**Task inputs**.

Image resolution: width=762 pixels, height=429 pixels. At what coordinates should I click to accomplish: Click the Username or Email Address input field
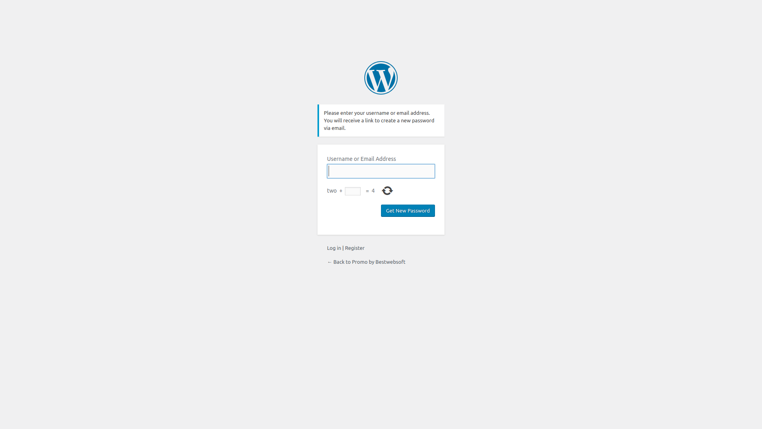[x=381, y=171]
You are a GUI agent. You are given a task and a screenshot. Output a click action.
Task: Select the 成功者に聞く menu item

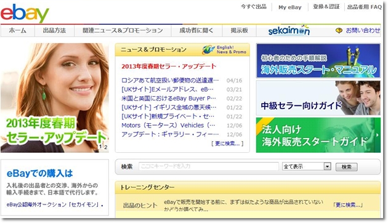point(196,31)
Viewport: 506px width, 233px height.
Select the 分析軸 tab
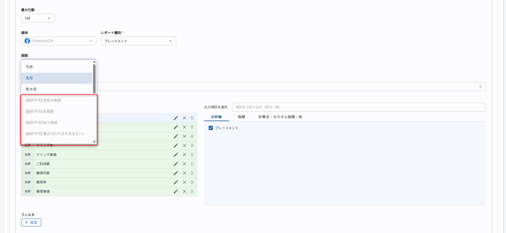216,117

**Task goal**. Output the records exactly. Drop the images.

**Exercise result**.
Image resolution: width=762 pixels, height=429 pixels. At what coordinates should I click to accomplish: Click the Username or Email Address input field
[x=381, y=171]
You are a GUI agent. You are given a task and a screenshot. Output a click action.
Task: Select the 成功者に聞く menu item

point(196,31)
Viewport: 506px width, 233px height.
Select the 分析軸 tab
216,117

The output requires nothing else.